▶ Entries provided:
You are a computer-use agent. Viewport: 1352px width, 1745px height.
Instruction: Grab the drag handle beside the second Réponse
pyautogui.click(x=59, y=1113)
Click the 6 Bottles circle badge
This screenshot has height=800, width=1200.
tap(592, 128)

▶ What the task asks:
Write out all the records above one more time, exactly.

▶ Answer for this exercise:
You are a computer-use agent. Viewport: 1352px width, 1745px height.
Instruction: Grab the drag handle beside the second Réponse
pyautogui.click(x=59, y=1113)
Click the 6 Bottles circle badge
This screenshot has height=800, width=1200.
tap(592, 128)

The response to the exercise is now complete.